Microsoft Sentinel - Collecting Common Event Format (CEF) via AMA Data connector.
Updated: Mar 22
Microsoft Sentinel provides Common Event Format (CEF) via AMA connector to quickly filter and upload logs in the Common Event Format (CEF) from multiple on-premises appliances over Syslog. The connector uses the Azure Monitor Agent (AMA), which uses Data Collection Rules (DCRs).
Following steps need to be performed to configure the CEF log collection.
The Linux machine must have Python 2.7 or 3 installed on the Linux machine.
Set up the connector in the Microsoft Sentinel portal.
Deploy the AMA extension on the machine by associating them with the DCR.
Open the connector page and create the DCR.

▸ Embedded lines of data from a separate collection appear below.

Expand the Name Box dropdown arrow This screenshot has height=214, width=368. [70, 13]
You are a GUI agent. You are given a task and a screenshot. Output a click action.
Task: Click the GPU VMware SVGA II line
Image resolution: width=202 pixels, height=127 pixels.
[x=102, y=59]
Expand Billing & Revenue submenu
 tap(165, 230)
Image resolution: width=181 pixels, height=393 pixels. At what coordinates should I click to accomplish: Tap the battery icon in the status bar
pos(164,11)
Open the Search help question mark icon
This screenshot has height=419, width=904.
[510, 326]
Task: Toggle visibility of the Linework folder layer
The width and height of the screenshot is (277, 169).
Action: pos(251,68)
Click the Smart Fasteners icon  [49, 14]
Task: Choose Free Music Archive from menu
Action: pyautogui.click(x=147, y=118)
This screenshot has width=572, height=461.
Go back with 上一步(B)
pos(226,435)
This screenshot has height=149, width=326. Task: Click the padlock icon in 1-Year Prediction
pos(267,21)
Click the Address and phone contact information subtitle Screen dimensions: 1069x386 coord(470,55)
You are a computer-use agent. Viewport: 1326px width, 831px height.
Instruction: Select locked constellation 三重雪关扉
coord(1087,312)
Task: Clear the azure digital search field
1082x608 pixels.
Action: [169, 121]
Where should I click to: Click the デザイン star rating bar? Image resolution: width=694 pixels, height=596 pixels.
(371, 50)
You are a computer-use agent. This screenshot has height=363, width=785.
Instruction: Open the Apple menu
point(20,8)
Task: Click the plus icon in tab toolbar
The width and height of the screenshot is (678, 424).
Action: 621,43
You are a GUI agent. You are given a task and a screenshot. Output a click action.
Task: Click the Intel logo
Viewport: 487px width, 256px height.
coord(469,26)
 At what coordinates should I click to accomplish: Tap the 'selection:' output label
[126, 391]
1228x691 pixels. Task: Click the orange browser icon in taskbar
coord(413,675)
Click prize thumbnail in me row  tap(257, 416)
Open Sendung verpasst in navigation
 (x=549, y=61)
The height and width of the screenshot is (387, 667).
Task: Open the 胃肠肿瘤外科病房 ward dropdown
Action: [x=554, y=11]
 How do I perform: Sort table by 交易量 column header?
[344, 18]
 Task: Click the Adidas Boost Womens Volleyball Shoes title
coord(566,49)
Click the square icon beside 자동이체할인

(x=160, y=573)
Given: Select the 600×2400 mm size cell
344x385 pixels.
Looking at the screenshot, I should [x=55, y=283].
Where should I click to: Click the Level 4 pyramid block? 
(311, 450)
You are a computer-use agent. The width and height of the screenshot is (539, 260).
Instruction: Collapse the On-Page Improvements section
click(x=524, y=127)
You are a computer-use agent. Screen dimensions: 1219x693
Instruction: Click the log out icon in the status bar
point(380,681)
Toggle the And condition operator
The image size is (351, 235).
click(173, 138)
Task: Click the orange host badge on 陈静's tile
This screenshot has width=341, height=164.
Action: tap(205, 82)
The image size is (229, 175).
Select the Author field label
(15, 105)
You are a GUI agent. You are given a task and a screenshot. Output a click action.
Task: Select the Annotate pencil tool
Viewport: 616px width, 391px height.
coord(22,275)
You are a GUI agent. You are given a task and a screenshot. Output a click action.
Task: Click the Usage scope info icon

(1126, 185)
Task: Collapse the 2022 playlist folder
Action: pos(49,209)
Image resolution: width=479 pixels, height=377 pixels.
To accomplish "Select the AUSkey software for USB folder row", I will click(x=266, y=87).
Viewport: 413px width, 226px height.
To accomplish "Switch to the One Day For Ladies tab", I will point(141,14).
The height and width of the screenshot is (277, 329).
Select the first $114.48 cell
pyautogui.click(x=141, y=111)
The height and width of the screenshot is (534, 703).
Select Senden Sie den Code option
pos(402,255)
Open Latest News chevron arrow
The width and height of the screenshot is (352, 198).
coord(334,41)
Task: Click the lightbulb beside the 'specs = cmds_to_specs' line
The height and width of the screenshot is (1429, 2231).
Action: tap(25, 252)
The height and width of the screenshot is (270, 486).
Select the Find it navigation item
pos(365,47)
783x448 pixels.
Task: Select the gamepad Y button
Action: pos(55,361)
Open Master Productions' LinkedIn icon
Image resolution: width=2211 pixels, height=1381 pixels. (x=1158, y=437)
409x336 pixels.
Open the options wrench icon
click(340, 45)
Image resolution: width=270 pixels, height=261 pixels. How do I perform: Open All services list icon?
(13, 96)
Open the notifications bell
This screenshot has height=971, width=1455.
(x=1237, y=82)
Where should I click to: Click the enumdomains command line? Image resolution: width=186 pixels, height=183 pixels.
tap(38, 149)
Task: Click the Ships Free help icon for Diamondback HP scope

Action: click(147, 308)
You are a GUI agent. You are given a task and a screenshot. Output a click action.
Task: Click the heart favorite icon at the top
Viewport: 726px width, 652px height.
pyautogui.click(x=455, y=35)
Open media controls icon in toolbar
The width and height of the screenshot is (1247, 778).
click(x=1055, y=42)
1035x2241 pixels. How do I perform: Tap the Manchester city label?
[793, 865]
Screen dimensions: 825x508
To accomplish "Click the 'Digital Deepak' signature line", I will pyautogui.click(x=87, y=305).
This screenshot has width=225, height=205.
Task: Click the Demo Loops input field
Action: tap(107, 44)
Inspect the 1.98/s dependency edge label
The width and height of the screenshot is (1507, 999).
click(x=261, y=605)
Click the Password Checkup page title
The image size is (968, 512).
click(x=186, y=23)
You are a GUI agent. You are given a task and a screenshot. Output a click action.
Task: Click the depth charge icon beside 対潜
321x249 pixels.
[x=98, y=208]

Configure the minimum log level for each facility. When we select a log level, Sentinel collects telemetry for the selected level and other levels with higher severity. For example, if we select LOG_ERR, Sentinel collects logs for the LOG_ERR, LOG_CRIT, LOG_ALERT, and LOG_EMERG levels.
In some cases, CEF logs might not arrive in the workspace and we might get errors while running troubleshooting script -
Could not locate "CEF" message in tcpdump. Please verify CEF events can be sent to the machine and there is not firewall blocking incoming traffic
Basically, we need to allow the Firewall configuration. Firewall requires rule to accept internal connections on port 25226:
sudo firewall-cmd --direct --permanent --add-rule ipv4 filter INPUT 0 -p tcp --dport 25226 -j ACCEPT
The firewall requires rule to accept connections from sources on port 514:
sudo firewall-cmd --permanent --add-port=514/tcp
sudo firewall-cmd --permanent --add-port=514/udp
Restart the firewall to activate the new rules: sudo firewall-cmd --reload
Some articles talk about disabling the firewall. However, it’s not a good practice to stop\disable the firewall. Rather than disabling the firewall above rules can be created for allowing the communication over the ports 514.
P.S. This blog covers the specific scenario and its not a generic solution for every CEF installation issue. Please execute the above commands very carefully. We don't own any responsibility incase of any failure to the server. Views are my own and don’t represent my employer views.